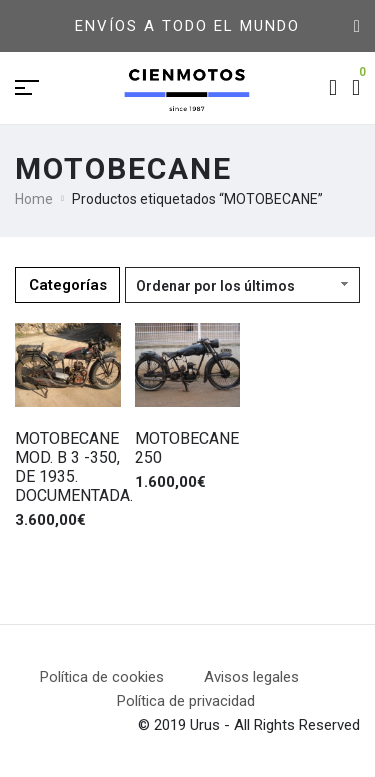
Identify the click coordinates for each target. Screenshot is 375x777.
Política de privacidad (186, 701)
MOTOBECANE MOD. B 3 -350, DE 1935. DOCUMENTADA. (74, 467)
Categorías (68, 285)
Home (34, 199)
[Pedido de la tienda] (242, 285)
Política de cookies (102, 677)
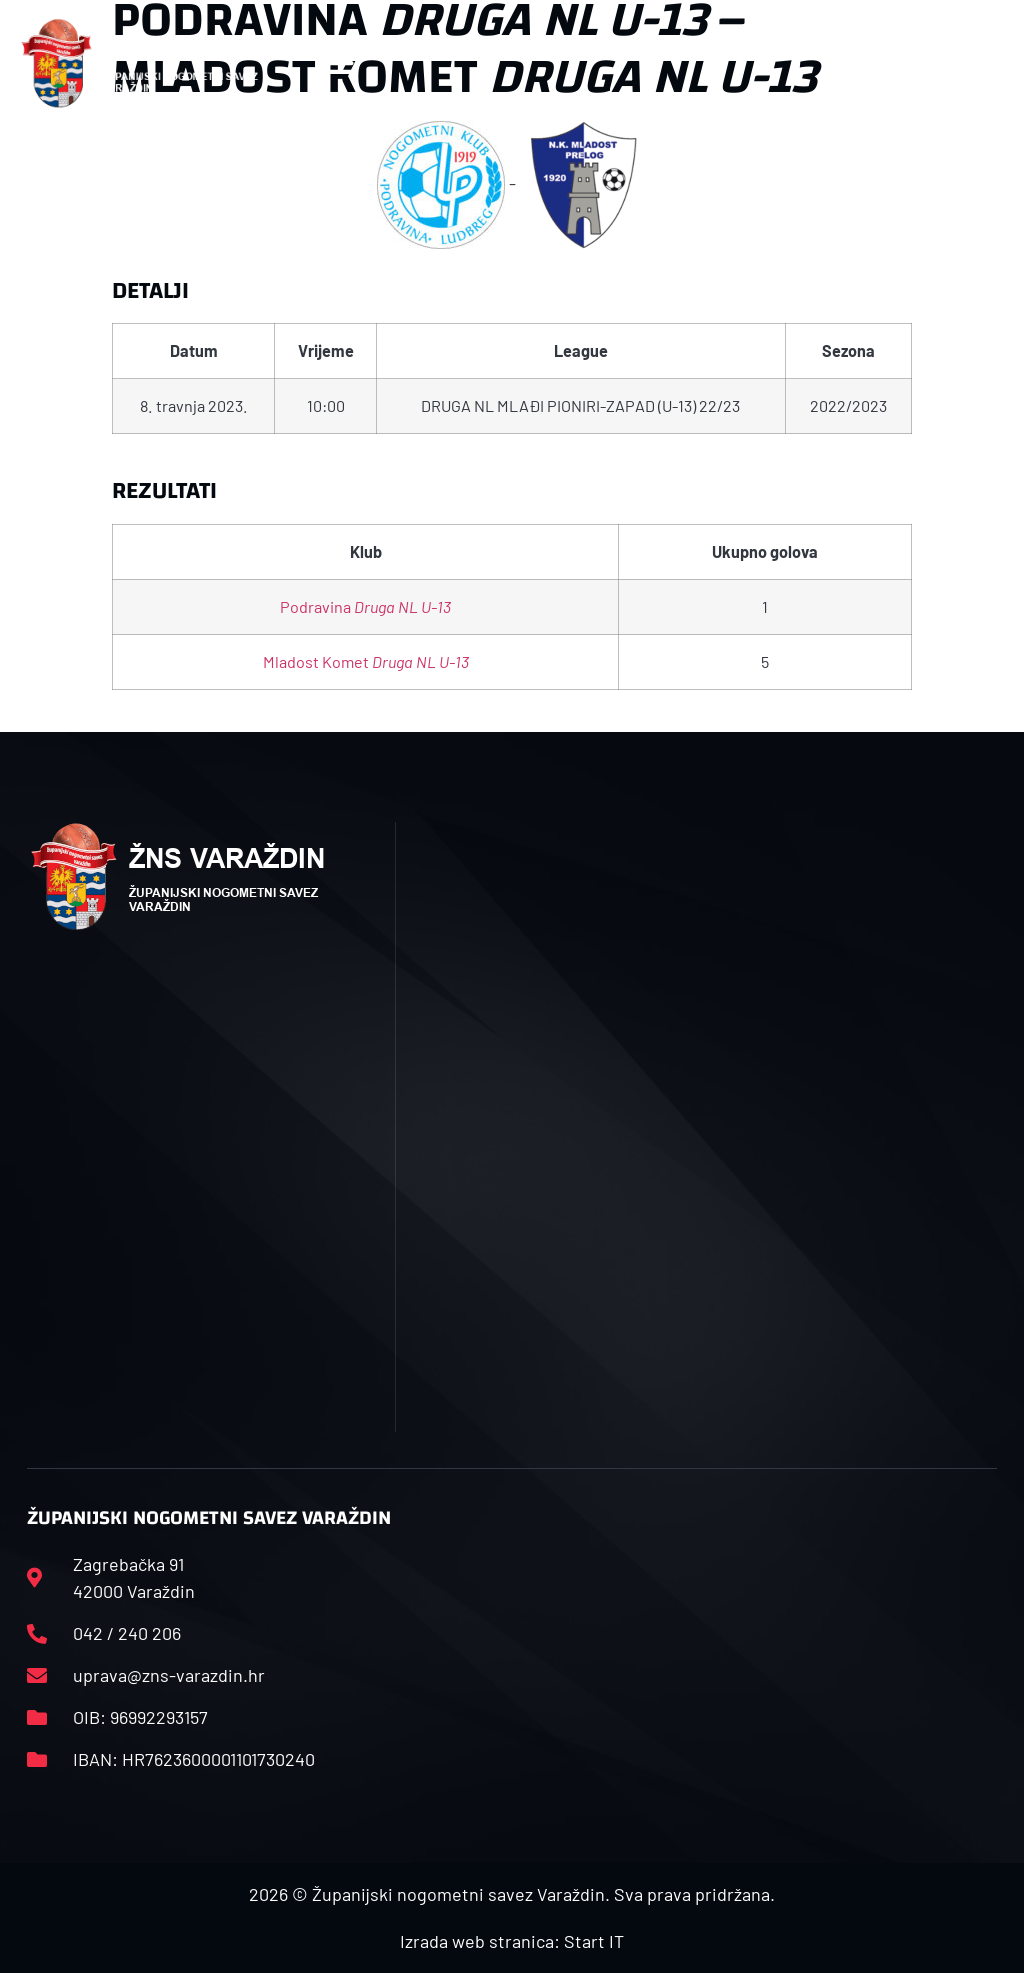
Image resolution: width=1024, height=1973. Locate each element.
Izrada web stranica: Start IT (512, 1941)
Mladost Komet (366, 661)
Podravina (365, 606)
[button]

### Exercise task
Can you render the stretch from the line containing "Home (34, 199)" through the end of the records as a numbered list, with blank lines and pictures left out?

### Written response
1. Home (34, 199)
2. [Pedido de la tienda] (242, 285)
3. Política de cookies (102, 677)
4. Image resolution: width=1024, height=1973. Locate each element.
5. Izrada web stranica: Start IT (512, 1941)
6. Mladost Komet (366, 661)
7. Podravina (365, 606)
8. [button]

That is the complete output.